Part 4 of “Connecting People with a Business Focus” Blog Series
Being successful at anything can be achieved by doing the things most others are simply not willing to do. At the top of the list in sales: just making the ask. Yet as basic as it seems, why do we often times avoid it?
Fear of rejection
Starting at a very young age when we ask for something, none of us likes being told no. If you question this, watch the interaction with parents and their toddlers in the cookie aisle at the grocery store. In sales, you spend so much time identifying and positioning yourself with prospects that when the moment of truth comes to ask for an opportunity, the fear of hearing NO becomes much stronger than the potential of being the right solution for a prospect’s need for your product or service.
So, to help overcome the fear of rejection, think about the missed opportunity if you do not make the ask. Remember, someone telling you NO today does not mean it will be NO forever. If it is NO today, use it as an opportunity to ask this prospect to come up with someone they feel may be able to say YES. It relieves the pressure from the prospect and allows you to move on. If you don’t ask the answer is always NO!
Assume our prospect knows what we want
How many times are we knee-deep in developing a relationship with a prospect that we assume they know exactly why we are even speaking with them in the first place?
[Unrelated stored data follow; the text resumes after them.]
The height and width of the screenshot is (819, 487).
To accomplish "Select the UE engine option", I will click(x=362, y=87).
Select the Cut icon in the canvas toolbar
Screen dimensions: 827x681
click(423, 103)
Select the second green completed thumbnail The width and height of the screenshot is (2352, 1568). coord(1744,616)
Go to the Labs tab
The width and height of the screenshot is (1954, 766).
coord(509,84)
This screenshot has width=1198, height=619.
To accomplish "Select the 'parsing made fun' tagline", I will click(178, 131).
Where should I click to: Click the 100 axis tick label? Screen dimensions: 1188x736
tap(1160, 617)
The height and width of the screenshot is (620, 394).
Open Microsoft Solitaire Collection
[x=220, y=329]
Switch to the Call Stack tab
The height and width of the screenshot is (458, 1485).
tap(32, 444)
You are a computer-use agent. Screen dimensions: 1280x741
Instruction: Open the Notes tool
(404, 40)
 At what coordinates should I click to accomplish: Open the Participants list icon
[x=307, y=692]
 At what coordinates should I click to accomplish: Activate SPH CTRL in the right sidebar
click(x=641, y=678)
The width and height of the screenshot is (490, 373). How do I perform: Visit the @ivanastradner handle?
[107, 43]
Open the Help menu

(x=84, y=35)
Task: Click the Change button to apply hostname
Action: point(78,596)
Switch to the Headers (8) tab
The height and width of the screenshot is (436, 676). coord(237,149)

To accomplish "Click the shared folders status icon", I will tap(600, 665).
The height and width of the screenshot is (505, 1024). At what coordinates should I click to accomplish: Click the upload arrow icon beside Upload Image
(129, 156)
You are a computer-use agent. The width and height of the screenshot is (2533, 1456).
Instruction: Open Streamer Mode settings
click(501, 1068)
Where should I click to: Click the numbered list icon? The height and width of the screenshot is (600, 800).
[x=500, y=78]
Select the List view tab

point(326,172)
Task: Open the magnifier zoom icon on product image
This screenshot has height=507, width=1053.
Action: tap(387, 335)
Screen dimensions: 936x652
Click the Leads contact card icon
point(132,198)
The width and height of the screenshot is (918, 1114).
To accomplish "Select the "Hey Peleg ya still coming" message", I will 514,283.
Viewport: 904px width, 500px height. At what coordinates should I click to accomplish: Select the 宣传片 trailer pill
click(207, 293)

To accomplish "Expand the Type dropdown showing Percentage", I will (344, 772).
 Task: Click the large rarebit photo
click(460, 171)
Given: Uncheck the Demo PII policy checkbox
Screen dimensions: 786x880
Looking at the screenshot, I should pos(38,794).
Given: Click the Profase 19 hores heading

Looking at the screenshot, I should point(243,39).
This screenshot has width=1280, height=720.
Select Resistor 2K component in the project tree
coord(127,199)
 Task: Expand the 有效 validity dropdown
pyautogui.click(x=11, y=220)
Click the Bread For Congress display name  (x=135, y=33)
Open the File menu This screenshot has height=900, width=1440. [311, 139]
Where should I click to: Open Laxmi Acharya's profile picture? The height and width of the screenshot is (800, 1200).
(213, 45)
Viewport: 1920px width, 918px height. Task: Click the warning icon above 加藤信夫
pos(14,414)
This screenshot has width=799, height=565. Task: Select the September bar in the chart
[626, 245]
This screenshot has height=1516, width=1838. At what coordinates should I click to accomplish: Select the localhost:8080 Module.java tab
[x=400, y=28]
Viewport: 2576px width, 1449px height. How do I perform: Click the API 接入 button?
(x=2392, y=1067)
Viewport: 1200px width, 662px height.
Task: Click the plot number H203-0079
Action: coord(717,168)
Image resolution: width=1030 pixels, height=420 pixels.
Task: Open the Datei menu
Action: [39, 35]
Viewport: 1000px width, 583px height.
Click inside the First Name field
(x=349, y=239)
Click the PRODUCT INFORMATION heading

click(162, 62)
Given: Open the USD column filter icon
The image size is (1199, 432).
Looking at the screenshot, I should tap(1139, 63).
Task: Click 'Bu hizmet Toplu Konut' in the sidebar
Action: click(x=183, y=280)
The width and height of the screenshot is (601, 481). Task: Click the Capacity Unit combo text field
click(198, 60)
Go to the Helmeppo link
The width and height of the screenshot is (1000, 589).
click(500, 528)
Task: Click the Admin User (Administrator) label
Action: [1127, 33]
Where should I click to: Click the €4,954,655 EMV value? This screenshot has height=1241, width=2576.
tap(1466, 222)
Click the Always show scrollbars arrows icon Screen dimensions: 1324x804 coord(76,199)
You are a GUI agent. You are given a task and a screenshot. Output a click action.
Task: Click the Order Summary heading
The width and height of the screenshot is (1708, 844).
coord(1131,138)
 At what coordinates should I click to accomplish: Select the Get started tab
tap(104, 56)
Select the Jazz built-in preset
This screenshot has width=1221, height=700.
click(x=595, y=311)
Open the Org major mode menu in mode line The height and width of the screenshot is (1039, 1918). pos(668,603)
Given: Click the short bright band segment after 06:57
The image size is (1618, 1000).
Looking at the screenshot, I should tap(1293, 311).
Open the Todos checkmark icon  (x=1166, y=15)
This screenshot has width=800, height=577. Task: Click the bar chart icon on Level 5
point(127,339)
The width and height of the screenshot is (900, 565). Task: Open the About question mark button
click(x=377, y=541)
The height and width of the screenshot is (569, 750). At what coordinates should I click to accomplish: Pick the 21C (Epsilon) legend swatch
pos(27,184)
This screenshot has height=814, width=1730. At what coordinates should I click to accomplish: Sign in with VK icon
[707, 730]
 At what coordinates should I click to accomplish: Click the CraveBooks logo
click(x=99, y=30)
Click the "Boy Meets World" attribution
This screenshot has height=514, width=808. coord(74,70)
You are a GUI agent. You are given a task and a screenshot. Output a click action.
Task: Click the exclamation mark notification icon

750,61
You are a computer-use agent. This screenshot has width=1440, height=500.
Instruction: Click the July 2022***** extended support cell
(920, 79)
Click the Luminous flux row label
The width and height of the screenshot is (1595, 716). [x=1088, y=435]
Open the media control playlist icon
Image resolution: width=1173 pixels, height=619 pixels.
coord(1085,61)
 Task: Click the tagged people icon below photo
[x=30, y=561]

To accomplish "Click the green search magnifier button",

In my organization, we can offer several different solutions that may or may not necessarily involve working directly with me. While I might think there is an opportunity for me to greatly improve their workers compensation program, my prospect may be more interested today in learning about our solutions to better manage their medical costs. If I am not aware of this, I may miss an opportunity for both!
How to avoid this? Let them know clearly and concisely what solutions you and your organization provide, then start asking questions about their business, their personnel and culture. Learn what keeps them up at night and determine where you might be able to help. Let them know what you’ve done for other clients in similar situations. Be confident in your abilities, and more importantly make them feel confident you are the right solution for them!
You may not be prepared for a YES
We all know what NO sounds like, and in sales are usually prepared for it. Are we also ready to hear YES? A YES simply starts the process and triggers a series of events that can be both time consuming and labor intensive for a prospect. As a result, managing the process, while keeping the prospect engaged throughout can be a challenge. Thinking of all the moving parts that must come together in a timely manner, can certainly cause you to hesitate in making the initial ask. Is it all worth it? Will I even get the business? By doing this, am I ignoring the needs of my current clients?
If you want to be comfortable hearing YES, you must have a plan in place. Keep it simple and make it clear to all parties. In the end, it is up to you and no one else to make sure it is executed. Delegate where you can but respect the time of others. Be assertive and stay focused. Most of all, keep the end in mind. All your hard work and persistence will pay off when your prospect says YES to becoming a client!
You don’t want to mix business with pleasure
This goes back to my first blog of this series. Trying to convert someone we know personally into a professional relationship can sometimes be tricky. Even though we may have a solution, we hesitate to bring it up for fear it will jeopardize the friendship. I’m often told people enjoy my company because they don’t feel pressured that I will talk business. This is nice, but how many business opportunities am I missing as a result? More importantly, how many of my friends are missing out on me providing a better solution to an urgent need they may have?
How to fix it? Make it mutually beneficial. Ask what you can do to help grow your friend’s business. Take what you’ve learned in this blog series to expand their network. Commit to making one introduction to your friend within a short period time. This enhances your credibility and gives you permission to ask your friend to reciprocate.